*DOCUMENT SECTION*:
Hermes (Orchestrator/Scheduler)

The Hermes (Orchestrator/Scheduler) is not an agent but a core system component that orchestrates agent execution. It:

  • Discovers agents dynamically from the database
  • Automatically spawns and manages agent instances based on demand and load
  • Scales instances up/down automatically (creates new instances when needed, terminates idle ones)
  • Executes schedules and pipelines
  • Distributes jobs across agent instances using load balancing
  • Monitors job status and handles retries
  • Manages job division (splitting large jobs into smaller sub-jobs)
  • Monitors instance health and automatically replaces failed instances

The orchestrator is a separate service (apps/hermes-scheduler/) that invokes agents via HTTP endpoints. See Scheduler/Orchestrator Documentation for details.

Agent Auth API

The Agent Auth API (apps/agent-auth-api/) is a server that manages the API keys used by agents to authenticate themselves.

  • POST /api/add/ - Add a new API key
  • POST /api/delete/ - Delete an API key
  • POST /api/list/ - List all API keys
  • POST /api/revoke/ - Revoke an API key
  • POST /api/rotate/ - Rotate an API key
  • POST /api/view/ - View an API key
  • POST /api/update/ - Update an API key
  • POST /api/enable/ - Enable an API key
  • POST /api/disable/ - Disable an API key

Agent Registry API

The Agent Registry API (apps/agent-registry-api/) is a server that provides endpoints for agents to:

  • Register themselves when they start up (agent type, version, endpoint URL, capacity)

*SOURCE EXCERPT*:
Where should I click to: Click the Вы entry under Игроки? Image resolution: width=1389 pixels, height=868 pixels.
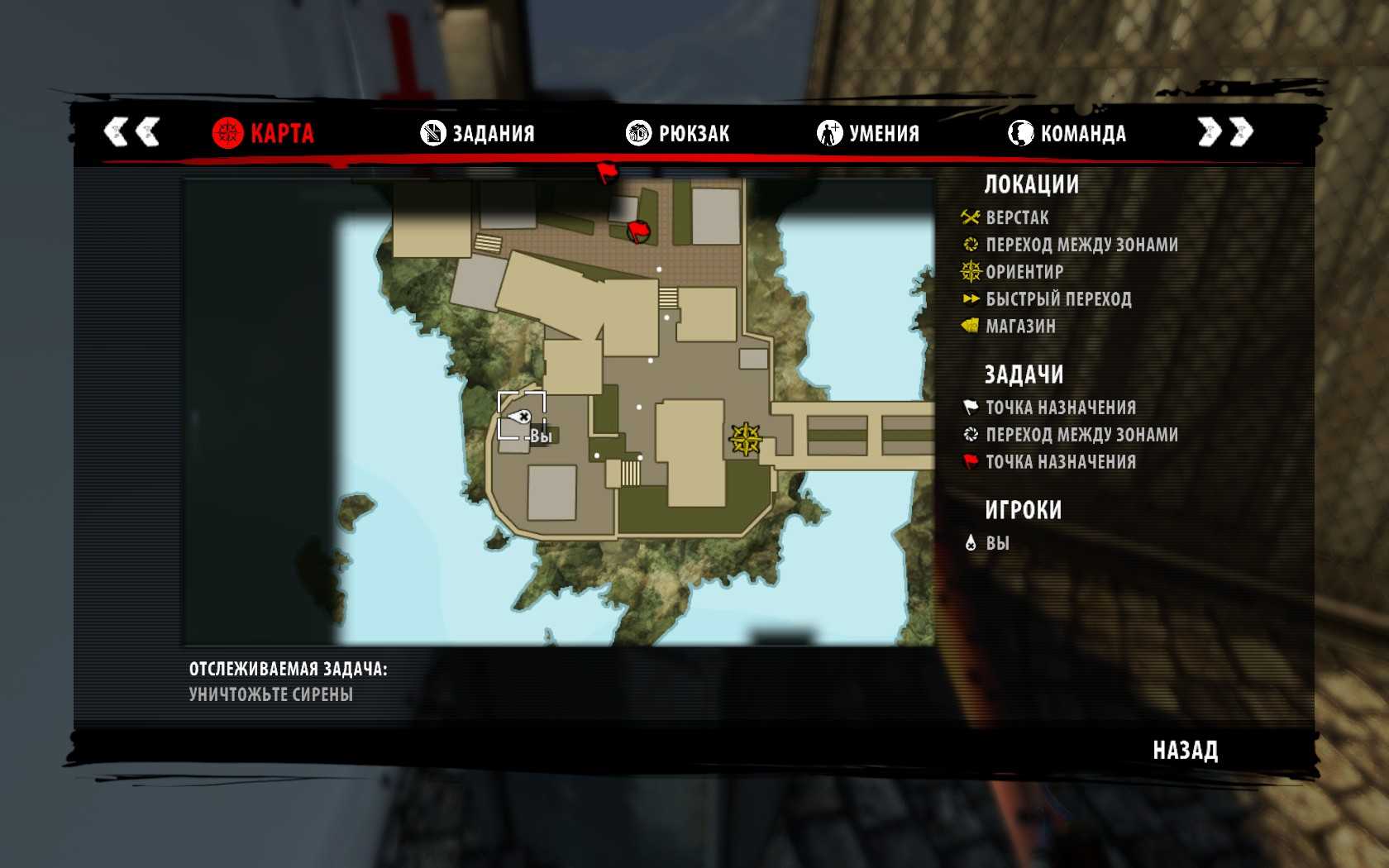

*INSTRUCTIONS FOR THE TASK*:
Rewrite the Hermes scheduler text starting with "The Hermes (Orchestrator/Scheduler)" and going on through "Documentation for details.", replacing every "instances" with "workers". The data comes from a different source.

*ANSWER*:
The Hermes (Orchestrator/Scheduler) is not an agent but a core system component that orchestrates agent execution. It:

  • Discovers agents dynamically from the database
  • Automatically spawns and manages agent workers based on demand and load
  • Scales workers up/down automatically (creates new workers when needed, terminates idle ones)
  • Executes schedules and pipelines
  • Distributes jobs across agent workers using load balancing
  • Monitors job status and handles retries
  • Manages job division (splitting large jobs into smaller sub-jobs)
  • Monitors instance health and automatically replaces failed workers

The orchestrator is a separate service (apps/hermes-scheduler/) that invokes agents via HTTP endpoints. See Scheduler/Orchestrator Documentation for details.